I never stopped to ponder why the grade from South Lake Tahoe to Genoa, Nev., is called Kingsbury Grade. It’s not named after Judge Suzanne Kingsbury. It’s named after David Kingsbury, who along with John McDonald built a wagon toll road from Genoa over Daggett Pass through Lake Valley. The Daggett Pass route intersects with Lake Tahoe south of Zephyr Cove. It’s still called Kingsbury Grade Road (also Route 207) and takes off from Highway 50 shortly after passing Stateline. The rest of Highway 50 follows the lake around and crosses over into Carson Valley, Nev., through Spooner Summit.

In Lake Valley one of the stops for teamsters and stagecoaches was Yank’s Station, established by Ephraim “Yank” Clement in 1859. The historical building is gone, but there is still a business in Meyers named Yank’s Station; it’s a shopping center.

Friday’s Station, built in 1859 by Martin K. “Friday” Burke and James Washington Small, is still standing. A search of the Internet reveals it is on the fifth green of Edgewood Tahoe Golf Course. Edgewood is one of my favorite places to dine when we go to Tahoe. Great view, great food and prices that will not break the bank. In fact, one of its longtime waiters is originally from Rescue. Now I’m going to have to hunt down Friday Station.

Another old building still standing is the Osgood Toll House. Reputed to be the oldest building in Lake Tahoe, it was like all the other buildings mentioned above, built in 1859. Nehemiah Osgood was hired by Kingsbury and McDonald to build the Osgood Grade from Lake Valley to Echo Summit. “The typical toll was 5 cents per animal and 6 bits for men and their wagons,” according to the Website, Tahoe Arts and Mountain Culture.

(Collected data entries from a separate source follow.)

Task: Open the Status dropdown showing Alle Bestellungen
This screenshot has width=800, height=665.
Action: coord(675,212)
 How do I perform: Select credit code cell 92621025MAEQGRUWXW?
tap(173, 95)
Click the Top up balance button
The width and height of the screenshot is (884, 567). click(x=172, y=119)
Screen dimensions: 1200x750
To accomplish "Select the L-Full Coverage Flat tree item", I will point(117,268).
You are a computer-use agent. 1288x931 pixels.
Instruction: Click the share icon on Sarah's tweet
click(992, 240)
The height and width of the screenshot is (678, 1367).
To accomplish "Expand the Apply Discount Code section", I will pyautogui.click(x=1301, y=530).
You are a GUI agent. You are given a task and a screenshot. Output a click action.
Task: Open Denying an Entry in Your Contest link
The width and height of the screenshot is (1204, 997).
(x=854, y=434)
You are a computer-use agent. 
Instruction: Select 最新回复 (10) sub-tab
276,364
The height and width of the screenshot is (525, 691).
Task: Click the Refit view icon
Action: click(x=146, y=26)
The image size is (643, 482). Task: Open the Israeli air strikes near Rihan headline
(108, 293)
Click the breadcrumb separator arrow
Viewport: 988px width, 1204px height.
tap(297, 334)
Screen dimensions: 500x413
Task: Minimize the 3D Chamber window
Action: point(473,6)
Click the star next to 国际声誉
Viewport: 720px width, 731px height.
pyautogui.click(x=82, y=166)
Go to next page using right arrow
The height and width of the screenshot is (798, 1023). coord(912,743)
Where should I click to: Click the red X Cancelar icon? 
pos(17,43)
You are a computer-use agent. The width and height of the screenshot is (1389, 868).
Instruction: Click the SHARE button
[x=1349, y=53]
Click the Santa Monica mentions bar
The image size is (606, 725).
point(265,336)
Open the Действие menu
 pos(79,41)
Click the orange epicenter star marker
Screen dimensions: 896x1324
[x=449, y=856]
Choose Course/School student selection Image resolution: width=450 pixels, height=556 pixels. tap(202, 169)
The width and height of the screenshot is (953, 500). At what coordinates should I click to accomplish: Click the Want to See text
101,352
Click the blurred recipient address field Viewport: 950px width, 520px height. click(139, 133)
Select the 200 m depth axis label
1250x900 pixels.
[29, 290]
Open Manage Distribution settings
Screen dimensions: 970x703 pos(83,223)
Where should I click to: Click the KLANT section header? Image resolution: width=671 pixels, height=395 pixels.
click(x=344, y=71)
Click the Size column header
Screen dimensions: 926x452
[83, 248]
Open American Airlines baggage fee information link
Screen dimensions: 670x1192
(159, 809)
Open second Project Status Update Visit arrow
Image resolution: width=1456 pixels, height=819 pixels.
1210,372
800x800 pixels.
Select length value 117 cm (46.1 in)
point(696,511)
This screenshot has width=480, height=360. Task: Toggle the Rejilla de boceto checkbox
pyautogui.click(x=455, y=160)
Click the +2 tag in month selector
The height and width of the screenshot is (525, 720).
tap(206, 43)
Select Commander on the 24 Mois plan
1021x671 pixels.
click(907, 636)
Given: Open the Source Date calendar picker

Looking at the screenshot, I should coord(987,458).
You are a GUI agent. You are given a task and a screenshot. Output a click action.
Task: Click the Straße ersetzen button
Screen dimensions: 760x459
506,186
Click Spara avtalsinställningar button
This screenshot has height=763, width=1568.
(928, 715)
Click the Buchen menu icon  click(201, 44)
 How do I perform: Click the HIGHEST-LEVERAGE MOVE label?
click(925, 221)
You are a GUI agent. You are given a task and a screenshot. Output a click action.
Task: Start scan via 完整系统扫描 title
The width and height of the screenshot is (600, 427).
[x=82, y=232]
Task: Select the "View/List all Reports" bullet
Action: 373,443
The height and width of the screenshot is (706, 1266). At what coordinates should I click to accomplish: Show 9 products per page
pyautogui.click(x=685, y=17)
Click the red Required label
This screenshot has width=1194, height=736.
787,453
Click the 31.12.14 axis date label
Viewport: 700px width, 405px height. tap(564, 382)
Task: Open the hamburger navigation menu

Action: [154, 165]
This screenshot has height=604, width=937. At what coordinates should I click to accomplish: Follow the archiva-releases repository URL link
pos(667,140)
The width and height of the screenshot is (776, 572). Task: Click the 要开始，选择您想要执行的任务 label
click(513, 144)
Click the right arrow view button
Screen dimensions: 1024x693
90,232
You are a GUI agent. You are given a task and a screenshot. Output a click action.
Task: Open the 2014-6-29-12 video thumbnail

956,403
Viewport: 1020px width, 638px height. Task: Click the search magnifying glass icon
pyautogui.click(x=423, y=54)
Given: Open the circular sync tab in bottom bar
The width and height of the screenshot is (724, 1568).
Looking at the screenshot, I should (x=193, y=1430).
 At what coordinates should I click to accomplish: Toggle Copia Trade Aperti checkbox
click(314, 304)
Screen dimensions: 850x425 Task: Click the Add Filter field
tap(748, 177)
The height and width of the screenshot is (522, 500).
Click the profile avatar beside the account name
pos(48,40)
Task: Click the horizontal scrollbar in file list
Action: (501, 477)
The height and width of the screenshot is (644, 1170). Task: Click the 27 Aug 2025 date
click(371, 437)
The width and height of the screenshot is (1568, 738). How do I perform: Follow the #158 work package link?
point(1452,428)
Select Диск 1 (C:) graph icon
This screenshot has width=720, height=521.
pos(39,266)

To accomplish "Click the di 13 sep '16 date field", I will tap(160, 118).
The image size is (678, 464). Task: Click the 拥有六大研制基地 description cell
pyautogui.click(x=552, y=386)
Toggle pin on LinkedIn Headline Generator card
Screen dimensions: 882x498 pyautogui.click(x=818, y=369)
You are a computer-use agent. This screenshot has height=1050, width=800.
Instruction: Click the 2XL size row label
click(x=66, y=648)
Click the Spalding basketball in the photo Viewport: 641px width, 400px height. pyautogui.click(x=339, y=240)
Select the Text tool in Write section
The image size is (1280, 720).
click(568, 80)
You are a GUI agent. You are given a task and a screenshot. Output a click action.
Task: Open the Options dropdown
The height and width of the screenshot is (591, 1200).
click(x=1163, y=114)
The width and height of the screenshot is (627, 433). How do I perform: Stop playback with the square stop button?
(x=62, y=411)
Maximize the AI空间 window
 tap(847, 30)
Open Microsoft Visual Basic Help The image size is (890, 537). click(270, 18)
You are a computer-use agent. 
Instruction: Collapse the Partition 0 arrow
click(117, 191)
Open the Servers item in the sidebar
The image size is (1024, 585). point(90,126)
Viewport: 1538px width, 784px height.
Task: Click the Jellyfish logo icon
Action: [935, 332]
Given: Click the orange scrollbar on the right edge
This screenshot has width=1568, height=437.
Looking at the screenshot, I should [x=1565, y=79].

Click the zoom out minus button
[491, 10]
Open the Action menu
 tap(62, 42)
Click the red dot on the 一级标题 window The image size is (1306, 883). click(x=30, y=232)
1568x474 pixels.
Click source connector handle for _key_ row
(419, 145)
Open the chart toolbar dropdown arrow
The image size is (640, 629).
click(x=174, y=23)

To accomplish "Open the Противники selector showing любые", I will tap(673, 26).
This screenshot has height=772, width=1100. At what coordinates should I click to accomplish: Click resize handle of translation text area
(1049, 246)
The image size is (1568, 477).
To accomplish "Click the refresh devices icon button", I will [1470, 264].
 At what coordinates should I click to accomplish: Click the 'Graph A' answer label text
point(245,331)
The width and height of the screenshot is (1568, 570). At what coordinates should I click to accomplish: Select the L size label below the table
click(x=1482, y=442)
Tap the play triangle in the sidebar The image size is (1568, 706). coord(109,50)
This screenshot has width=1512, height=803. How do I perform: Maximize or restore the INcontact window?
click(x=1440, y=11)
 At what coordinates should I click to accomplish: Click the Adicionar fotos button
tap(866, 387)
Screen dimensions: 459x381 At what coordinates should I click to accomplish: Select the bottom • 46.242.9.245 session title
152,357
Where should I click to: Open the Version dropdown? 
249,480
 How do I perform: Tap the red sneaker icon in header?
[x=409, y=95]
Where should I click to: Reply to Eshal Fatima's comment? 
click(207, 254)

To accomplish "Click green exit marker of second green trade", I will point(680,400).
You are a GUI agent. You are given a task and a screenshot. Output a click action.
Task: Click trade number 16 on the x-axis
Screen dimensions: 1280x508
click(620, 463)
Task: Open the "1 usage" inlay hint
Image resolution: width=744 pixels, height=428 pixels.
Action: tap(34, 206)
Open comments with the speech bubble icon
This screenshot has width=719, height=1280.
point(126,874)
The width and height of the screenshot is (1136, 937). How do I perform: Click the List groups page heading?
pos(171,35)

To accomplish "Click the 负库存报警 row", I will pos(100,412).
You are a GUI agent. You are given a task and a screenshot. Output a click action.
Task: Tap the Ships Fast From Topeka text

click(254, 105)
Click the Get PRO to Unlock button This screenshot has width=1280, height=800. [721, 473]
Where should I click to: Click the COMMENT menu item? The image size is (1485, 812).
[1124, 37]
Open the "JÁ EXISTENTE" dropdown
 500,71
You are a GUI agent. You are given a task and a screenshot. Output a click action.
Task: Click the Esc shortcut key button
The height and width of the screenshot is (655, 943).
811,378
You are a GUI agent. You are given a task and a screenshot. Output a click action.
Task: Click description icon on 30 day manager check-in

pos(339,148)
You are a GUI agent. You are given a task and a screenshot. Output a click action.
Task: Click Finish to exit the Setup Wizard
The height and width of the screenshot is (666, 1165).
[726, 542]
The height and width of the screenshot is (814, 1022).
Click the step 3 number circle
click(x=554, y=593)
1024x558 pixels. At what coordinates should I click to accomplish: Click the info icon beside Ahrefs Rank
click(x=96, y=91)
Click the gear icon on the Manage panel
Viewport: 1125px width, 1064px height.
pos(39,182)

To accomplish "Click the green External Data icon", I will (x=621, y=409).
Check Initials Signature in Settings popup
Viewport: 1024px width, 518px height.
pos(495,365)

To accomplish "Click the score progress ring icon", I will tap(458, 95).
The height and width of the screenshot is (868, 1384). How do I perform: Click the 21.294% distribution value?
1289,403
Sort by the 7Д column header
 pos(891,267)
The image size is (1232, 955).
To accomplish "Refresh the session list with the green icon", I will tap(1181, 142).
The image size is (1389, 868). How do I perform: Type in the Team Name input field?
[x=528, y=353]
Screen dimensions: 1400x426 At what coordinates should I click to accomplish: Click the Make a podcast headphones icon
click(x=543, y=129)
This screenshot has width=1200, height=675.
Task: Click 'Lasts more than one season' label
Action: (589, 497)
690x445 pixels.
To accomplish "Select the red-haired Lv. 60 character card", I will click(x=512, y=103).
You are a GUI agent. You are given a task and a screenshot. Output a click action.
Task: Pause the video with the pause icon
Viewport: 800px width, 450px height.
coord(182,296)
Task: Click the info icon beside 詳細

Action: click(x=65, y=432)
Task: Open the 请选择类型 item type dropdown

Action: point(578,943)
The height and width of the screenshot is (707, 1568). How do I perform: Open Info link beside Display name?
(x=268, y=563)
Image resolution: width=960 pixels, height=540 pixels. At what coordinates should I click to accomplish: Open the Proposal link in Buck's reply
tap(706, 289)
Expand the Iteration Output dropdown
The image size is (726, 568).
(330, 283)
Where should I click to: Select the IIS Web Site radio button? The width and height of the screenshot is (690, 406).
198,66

The most interesting thing about the Osgood Toll House was it was located between Osgood Grade and Echo Creek next to the road to Luther Pass (Highway 89). In 1911, the Echo Lake Dam collapsed and flooded Lake Valley, knocking the Osgood Toll House off its foundation.

Echo Lake’s dam and canal system was part of the more than 23 miles of flumes and canals built by the El Dorado Water and Deep Gravel Mining Co. in 1876. That outfit also hired Chinese workers to build a 1,058-foot-long tunnel underneath Echo Summit, according to the book. When Echo Lake dam gave way June 9, 1911, according to the book, it let loose a wall of water 20 to 100 yards wide and 1,000 feet high “cascading over Echo Summit.” It washed buildings in Meyers off their foundations, including the Osgood Toll House, which was relocated to Meyers. The flooded area included the Celio ranch, which had used the tool house for storage. A Celio descendant retired not too long ago as superintendent of the county road crew and lives across the valley from us in the vicinity of the Indian casino.

The Celio family moved the Osgood Toll House to the museum in South Lake Tahoe in 1974. It can be seen at the corner of Highway 50 and Rufus Allen Boulevard.

The dam was rebuilt in 1928 by Western States Electric Co. In 1992, PG&E rebuilt it as a concrete structure, according to Jake Eymann, dam engineer for the El Dorado Irrigation District. Western States had raised all the dams for Echo Lake, Lake Aloha, Silver Lake and Caples Lake. In 1999, EID bought the whole project that had originally been built in 1876, and improved by Western States and later PG&E. The Federal Energy Regulatory Commission designated it Project 184. EID now operates Project 184, which includes a 21-megawatt powerhouse, 15,080 acre-feet of domestic water and another 17,000 acre-feet of potable water rights.

The project has provided enough water to keep Sly Park from turning into a mud puddle after two dry years, with the rain season of 2013-14 being the fourth driest on record.

The Echo Lake flood on 1911 is a cautionary tale about the danger of dam failure and the importance of being on the safe side when it comes to dams.